Uma disputa judicial envolvendo uma operação de ouro em Santaluz, no interior da Bahia, foi encerrada após a homologação de um acordo de R$ 50 milhões pela Justiça. O entendimento está relacionado à transferência de ativos da canadense Equinox Gold para a chinesa CMOC International.
Do total previsto no acordo, R$ 40 milhões serão destinados à Companhia Baiana de Pesquisa Mineral (CBPM). Outros R$ 10 milhões serão aplicados em ações de desenvolvimento social nos municípios de Santaluz, Barrocas, Biritinga e Teofilândia.
A decisão foi assinada em 12 de agosto de 2026 pelo juiz Dario Gurgel de Castro, da 5ª Vara Cível e Comercial da Comarca de Salvador. O magistrado considerou não haver impedimento legal para a homologação e determinou a extinção do processo com resolução do mérito.

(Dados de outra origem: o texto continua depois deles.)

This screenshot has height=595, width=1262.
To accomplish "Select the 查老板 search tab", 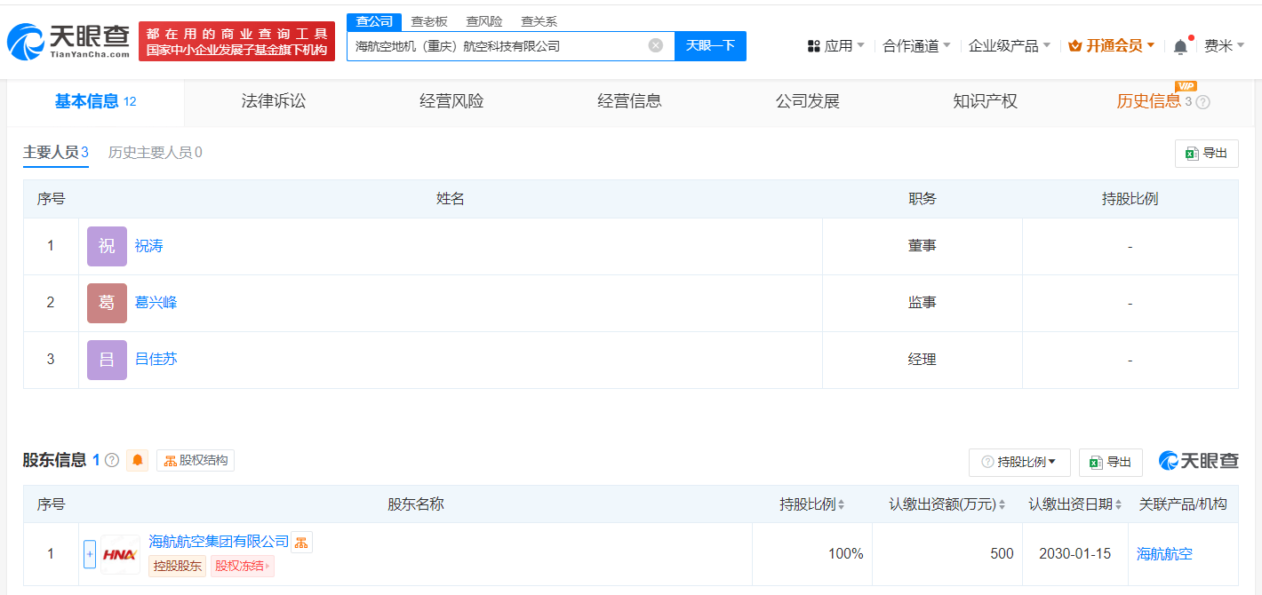I will coord(429,22).
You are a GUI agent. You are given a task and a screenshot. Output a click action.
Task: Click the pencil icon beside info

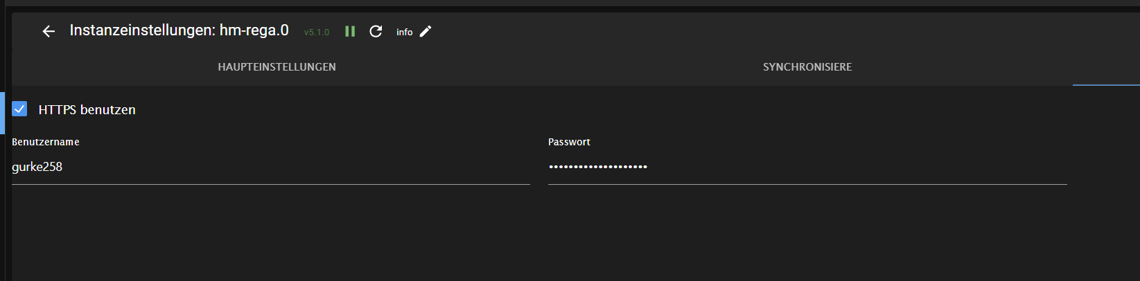pos(426,31)
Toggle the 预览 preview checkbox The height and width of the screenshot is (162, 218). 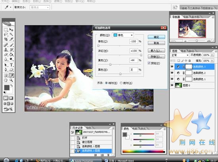click(149, 63)
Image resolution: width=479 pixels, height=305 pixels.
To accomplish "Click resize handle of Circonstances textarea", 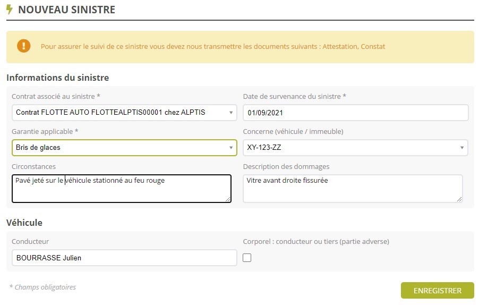I will tap(228, 200).
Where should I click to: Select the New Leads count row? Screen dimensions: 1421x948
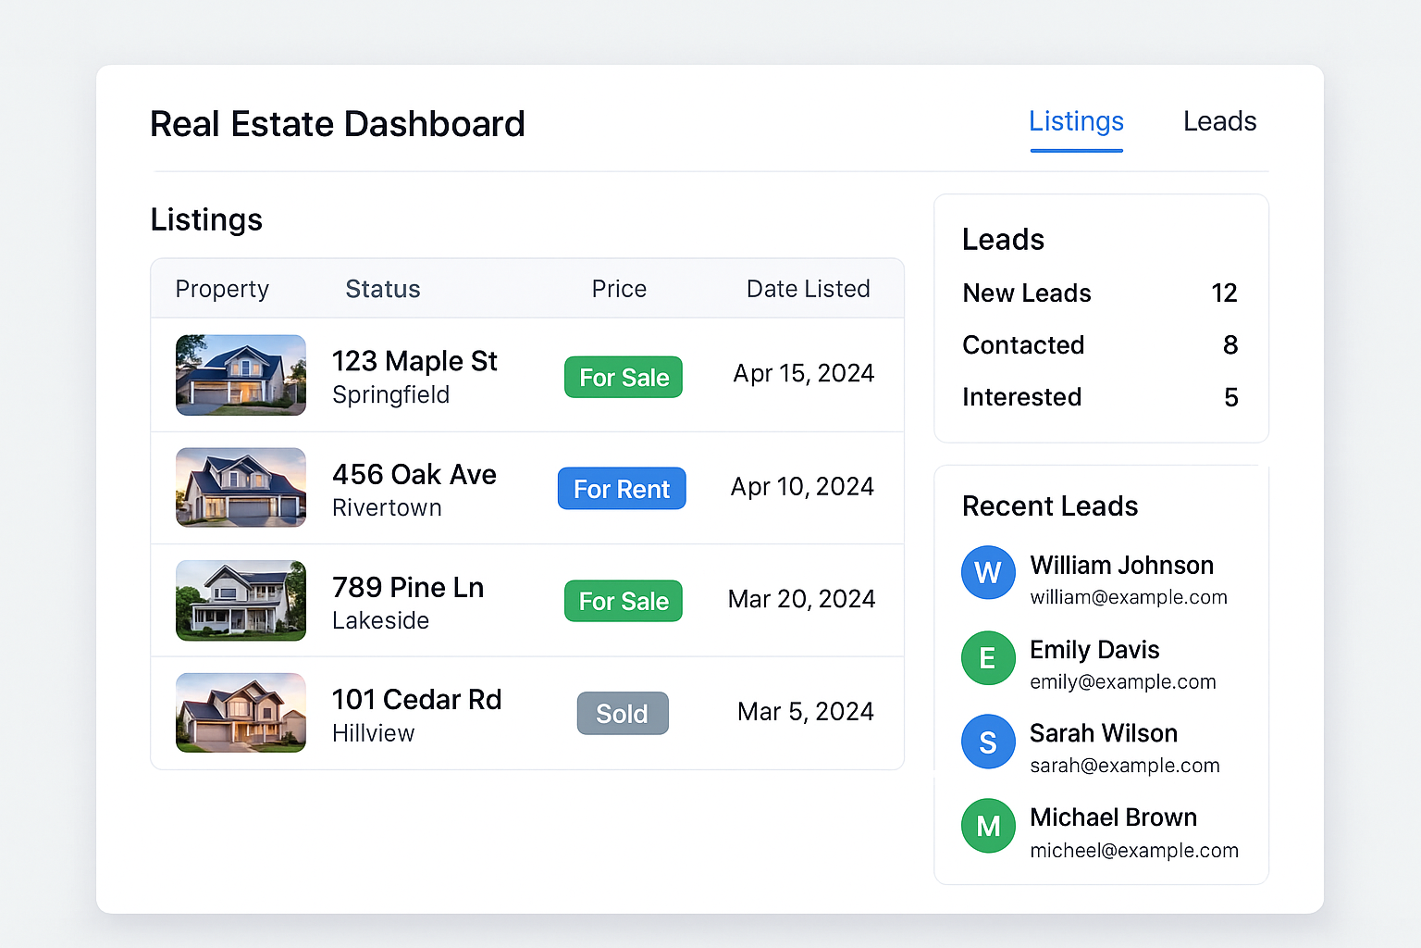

Disputa envolveu transferência de ativos
A origem do processo está na negociação dos ativos brasileiros da Equinox Gold com a CMOC International, operação estimada em US$ 1,015 bilhão.
Entre os ativos transferidos estava o chamado “Complexo Bahia”, que inclui a operação de ouro localizada em Santaluz. A área está vinculada a um direito minerário pertencente à CBPM e era explorada pela Santa Luz Desenvolvimento Mineral, então subsidiária da Equinox Gold, por meio de contrato de arrendamento.
Segundo a estatal baiana, o contrato previa que uma eventual transferência dos direitos minerários para terceiros dependeria de autorização expressa da companhia.
A CBPM contestou a operação sob o argumento de que a transferência dos direitos teria ocorrido sem a anuência prevista no contrato.
Recursos para municípios
O acordo também estabeleceu a destinação de R$ 10 milhões para iniciativas de desenvolvimento social em quatro municípios da região: Santaluz, Barrocas, Biritinga e Teofilândia.
O valor será aplicado em ações voltadas às comunidades relacionadas à área de influência da operação mineral.
CBPM diz defender patrimônio público
Procurada pelo BNews, a CBPM afirmou que não poderia divulgar detalhes dos termos negociados, mas reiterou sua atuação na defesa do patrimônio mineral da Bahia.
A companhia disse que as medidas adotadas tiveram como objetivo proteger os interesses públicos e buscar uma atividade de mineração considerada sustentável e inclusiva, com geração de oportunidades econômicas e sociais.
Com a homologação do acordo, o processo foi encerrado com resolução do mérito. Após o trânsito em julgado e o cumprimento das determinações estabelecidas na sentença, o caso deverá ser arquivado.